L'accès à la culture est aussi une des conditions de la citoyenneté.
La crise sanitaire, de ce point de vue, se présente comme un obstacle supplémentaire.
Comment faire vivre la culture malgré tout ?
Pour aller plus loin :
Qu'est devenue aujourd'hui la notion d'« exception culturelle », qui faisait dans les années 90 l'objet d'un large consensus dans la classe politique ?
Précisons d’abord qu’au sens strict cette notion d’exception culturelle n’a pas de valeur juridique, mais elle désigne bien une spécificité française pensée et mise en œuvre pour le financement de la culture. On peut faire remonter les origines de ce système à des temps très anciens : l'après-guerre avec la création du CNC en 1946, la Cinquième République avec la création du ministère des affaires culturelles sous l’autorité d’André Malraux.
Mais le grand combat de l’exception culturelle à la française remonte au début des années 90. Et c’est un combat qui rassemble l’ensemble de la classe politique française, du RPR Jacques Toubon, alors ministre de la culture, au Parti Socialiste et la présidence de la République. Nous sommes donc en 1993 en pleines renégociations du Gatt l’accord général sur les tarifs douaniers et le commerce, des renégociations qui aboutiront à la création de l’OMC. La France fait pression pour que le cinéma et les œuvres audiovisuelles soient exclus de ce grand accord commercial.

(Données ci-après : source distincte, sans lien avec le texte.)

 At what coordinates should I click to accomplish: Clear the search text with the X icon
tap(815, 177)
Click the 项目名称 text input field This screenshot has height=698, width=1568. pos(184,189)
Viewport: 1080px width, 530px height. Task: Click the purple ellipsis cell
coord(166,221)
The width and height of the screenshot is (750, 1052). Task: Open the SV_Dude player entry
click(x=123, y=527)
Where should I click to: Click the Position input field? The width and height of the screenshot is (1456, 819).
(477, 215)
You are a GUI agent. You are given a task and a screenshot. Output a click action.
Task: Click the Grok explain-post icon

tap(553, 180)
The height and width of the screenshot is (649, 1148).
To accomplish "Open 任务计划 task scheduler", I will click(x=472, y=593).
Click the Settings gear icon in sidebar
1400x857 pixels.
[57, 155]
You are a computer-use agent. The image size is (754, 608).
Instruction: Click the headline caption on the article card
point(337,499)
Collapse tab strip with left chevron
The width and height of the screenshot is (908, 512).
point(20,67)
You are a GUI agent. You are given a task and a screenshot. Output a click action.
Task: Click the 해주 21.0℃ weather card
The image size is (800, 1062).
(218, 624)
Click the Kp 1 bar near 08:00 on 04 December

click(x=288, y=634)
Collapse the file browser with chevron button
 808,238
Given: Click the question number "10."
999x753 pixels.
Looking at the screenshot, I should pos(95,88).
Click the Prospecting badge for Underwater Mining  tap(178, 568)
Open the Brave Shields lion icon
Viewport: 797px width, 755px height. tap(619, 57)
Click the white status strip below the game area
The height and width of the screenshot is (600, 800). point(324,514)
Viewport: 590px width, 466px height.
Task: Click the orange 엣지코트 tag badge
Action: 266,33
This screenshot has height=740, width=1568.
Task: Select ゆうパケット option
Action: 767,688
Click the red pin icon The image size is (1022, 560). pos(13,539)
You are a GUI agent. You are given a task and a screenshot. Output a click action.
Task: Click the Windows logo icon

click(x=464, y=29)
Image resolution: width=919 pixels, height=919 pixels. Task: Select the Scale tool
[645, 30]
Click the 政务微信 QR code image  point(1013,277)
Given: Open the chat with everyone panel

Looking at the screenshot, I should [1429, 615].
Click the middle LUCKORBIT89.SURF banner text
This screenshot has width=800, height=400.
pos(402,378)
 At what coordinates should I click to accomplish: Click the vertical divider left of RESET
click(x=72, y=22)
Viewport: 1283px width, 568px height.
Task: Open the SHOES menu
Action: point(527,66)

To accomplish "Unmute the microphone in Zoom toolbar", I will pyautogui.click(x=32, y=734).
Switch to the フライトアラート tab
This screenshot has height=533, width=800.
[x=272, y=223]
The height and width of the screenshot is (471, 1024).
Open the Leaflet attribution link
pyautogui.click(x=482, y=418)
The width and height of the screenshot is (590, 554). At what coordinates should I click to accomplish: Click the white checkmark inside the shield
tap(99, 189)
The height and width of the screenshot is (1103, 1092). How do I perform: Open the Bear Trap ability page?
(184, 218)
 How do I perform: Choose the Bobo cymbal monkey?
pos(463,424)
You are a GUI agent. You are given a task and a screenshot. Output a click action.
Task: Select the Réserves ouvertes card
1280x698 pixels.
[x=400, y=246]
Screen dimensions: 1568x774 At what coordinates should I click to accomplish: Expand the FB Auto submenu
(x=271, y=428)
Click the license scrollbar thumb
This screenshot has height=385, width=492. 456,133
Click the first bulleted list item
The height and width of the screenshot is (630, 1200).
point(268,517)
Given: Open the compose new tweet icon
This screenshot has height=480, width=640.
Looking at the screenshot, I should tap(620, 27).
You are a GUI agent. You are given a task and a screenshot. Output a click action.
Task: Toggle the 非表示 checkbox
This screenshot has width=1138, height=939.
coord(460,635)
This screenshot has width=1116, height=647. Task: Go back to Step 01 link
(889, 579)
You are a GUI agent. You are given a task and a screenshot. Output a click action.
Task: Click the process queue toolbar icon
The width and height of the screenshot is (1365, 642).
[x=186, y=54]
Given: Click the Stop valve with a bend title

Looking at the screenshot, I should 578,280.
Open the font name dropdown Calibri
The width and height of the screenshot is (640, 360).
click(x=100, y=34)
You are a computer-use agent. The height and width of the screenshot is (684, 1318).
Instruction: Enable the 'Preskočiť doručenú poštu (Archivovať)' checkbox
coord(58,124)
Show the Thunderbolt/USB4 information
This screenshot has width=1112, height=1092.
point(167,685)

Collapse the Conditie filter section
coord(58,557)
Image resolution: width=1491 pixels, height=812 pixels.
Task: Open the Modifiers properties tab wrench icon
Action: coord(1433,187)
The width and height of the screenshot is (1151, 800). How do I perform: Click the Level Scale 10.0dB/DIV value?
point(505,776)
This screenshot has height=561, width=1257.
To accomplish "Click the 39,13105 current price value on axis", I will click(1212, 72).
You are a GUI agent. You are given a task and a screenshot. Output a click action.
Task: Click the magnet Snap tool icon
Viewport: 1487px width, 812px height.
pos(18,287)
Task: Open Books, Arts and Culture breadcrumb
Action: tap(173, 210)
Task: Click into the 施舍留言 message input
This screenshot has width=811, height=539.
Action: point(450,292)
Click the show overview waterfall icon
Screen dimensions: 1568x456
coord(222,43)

Un combat politique et juridique. Il n’y a pas eu formellement de clause d’exception culturelle en 1993 mais les Européens ont tenu bon pour maintenir le secteur de l’audiovisuel en dehors de la logique du libre-échange avec les Etats-Unis.
Et c’est précisément à ce niveau européen que le combat reprendra quelques années plus tard. On se remobilise en France sous pour la défense de l’exception culturelle en 2013, pendant les années Hollande. Un accord de libre-échange avec les Etats-Unis est en discussion et le président de la Commission Jose-Manuel Barroso s’agace de la volonté française de ne pas y inclure l’audiovisuel. Il dénonce une vision du monde « réactionnaire ». Nouveau tollé général à Paris. Même si l’offensive de la commission apparaissait un peu à contretemps de l’histoire.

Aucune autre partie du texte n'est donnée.